An emerging concept in medicine, drugs using targeted protein degradation seek to weaken or destroy malicious proteins altogether, unlike drugs of the past, which have sought to inhibit their activity.
This new approach delivers better efficacy and less development of drug tolerance, according to scientists.
In addition, American firm Roivant has another card up its sleeve -- being the only firm that pairs the power of artificial intelligence with the targeted protein degradation platform.
“We believe that AI-powered targeted protein degradation will not only improve inefficiencies in the pharmaceutical industry, but also generate significant social impact by tackling unmet medical needs,” said Jang Dong-hyun, CEO of SK Holdings.

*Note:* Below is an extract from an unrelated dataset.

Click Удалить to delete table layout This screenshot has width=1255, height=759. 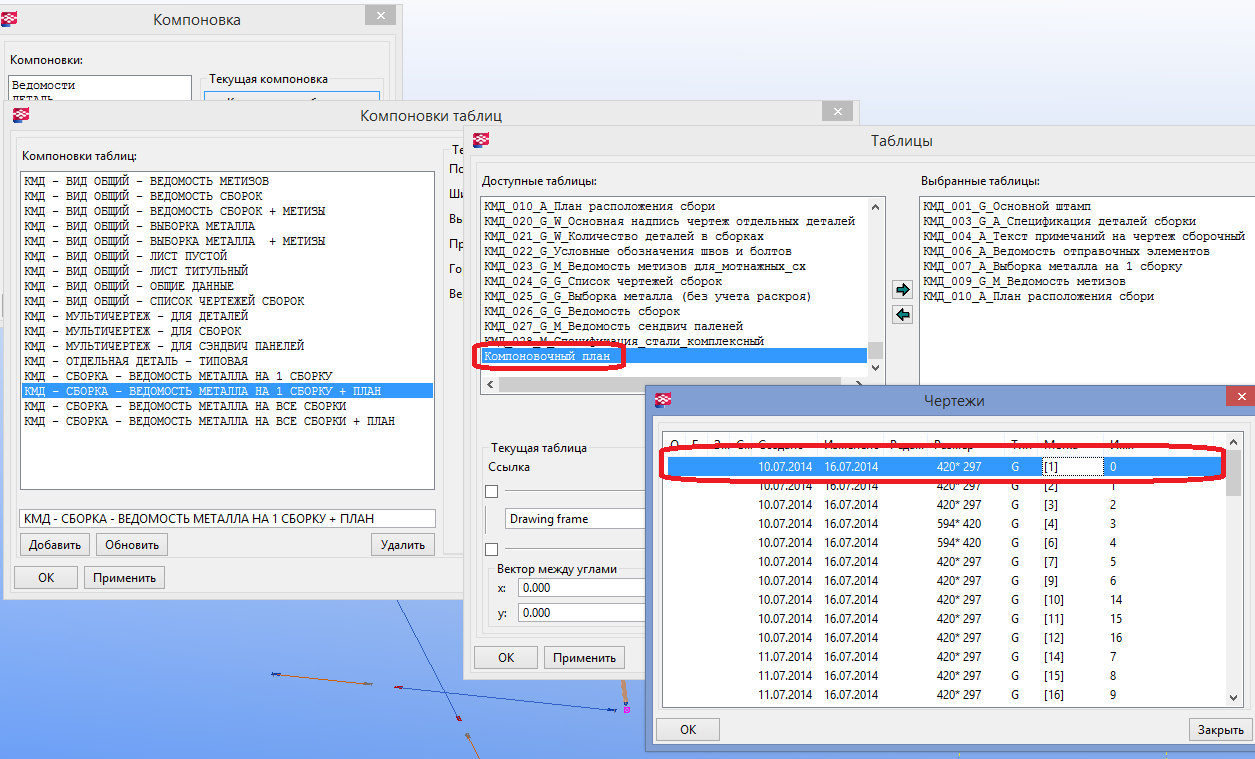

Including Roivant, the holding company of Korea‘s third-biggest conglomerate has invested roughly 251 billion won ($231 million) in bioscience companies over the past two years. The $200 million, or some 220 billion won, to be invested in Roivant is by far the biggest commitment SK Holdings has made to a single bioventure.
SK Group Chairman Chey Tae-won has been reiterating his intent to forge new business opportunities in the biologics field since 2002. So far, the group has made vast advances through central nervous system treatment developer SK Biopharmaceuticals and global contract manufacturing organization SK Pharmteco. However, both of these entities deal in chemical drugs. It still remains a key objective for SK Group to find a sure foothold in the bio field.
Broken down chronologically, SK Holdings has invested 4.5 billion won in GenEdit and 3.4 billion won in LVIS in 2018, both firms in the US. In 2019, the holdings firm invested 6 billion won in China’s Harbour BioMed, 9.4 billion won in Korea’s Standigm and 4.4 billion won in France’s Visible Patient. This year, SK Holdings invested 7.2 billion won in systems biology antibody researcher Hummingbird Bioscience in Singapore.
Taken fully, from 2018 to end-2020 SK Holdings allotted an accumulated 34.9 billion won to biotechs other than Roivant. These investments also targeted game changers like the CRISPR gene-editing technology and artificial intelligence-driven novel drug research, but the size of the investment in Roivant has pushed the others out of focus.
Roivant has received attention from SK Holdings on par with that given to the company’s consolidated global contract manufacturing organization SK Pharmteco, or the initial public offering of SK Biopharmaceuticals.
In creating SK Pharmteco, SK Holdings has acquired its own subsidiary SK Biotek for 40 billion won; BMS’ Irish CMO for an industry-speculated 170 billion won; and US company AMPAC for another industry-speculated 800 billion won -- amounting to 1.01 trillion won in total.
SK Biopharmaceuticals, an SK Holdings subsidiary specializing in treatments for the central nervous system, is valued at 13.8 trillion won after making a successful entry on the Kospi stock market this year.
Targeted protein degradation is a notion first identified in 2001 by professor Craig Crews of Yale University, who later founded Arvinas in 2013. Crews prove the in vivo efficacy of the novel technology for the first time in animals in 2015 and in humans in 2020. Arvinas has five pipelines and was valued at $1 billion as of Dec. 1.
Other firms involved in the targeted protein degradation technology include Nurix, Kymera and C4, whose combined market value reaches $5.09 billion.
As for Roivant, the company was founded in 2014 by Vivek Ramaswamy, whose background is in fund management for biopharmaceuticals in New York. In its research, Roivant applies artificial intelligence and data-driven systems biology to dramatically shorten the time and cost needed for novel drug development.
Roivant has six degrader pipelines designed using the company’s proprietary technology VantAI.
VantAI is a deep learning-based computational program that addresses modality-specific challenges of designing and optimizing novel degrader candidates. It does in silico drug design, target prediction, interactome mapping and ADMET -- absorption, distribution, metabolism, excretion and toxicity -- optimization.
Acknowledged for its innovative technologies, Roivant won a $1.1 billion investment from Softbank’s Vision Fund in 2017 -- an amount formerly unseen for a single bioventure.
By forming a strategic alliance with Roivant, SK Holdings said it seeks to take on a leading position in targeted protein degradation pursuits, and create synergy with SK Biopharmaceuticals and SK Pharmteco in the long run.
SK Holdings CEO Jang said, “In addition to this partnership, we look forward to working together to innovate on other aspects of health care with a long-term vision.”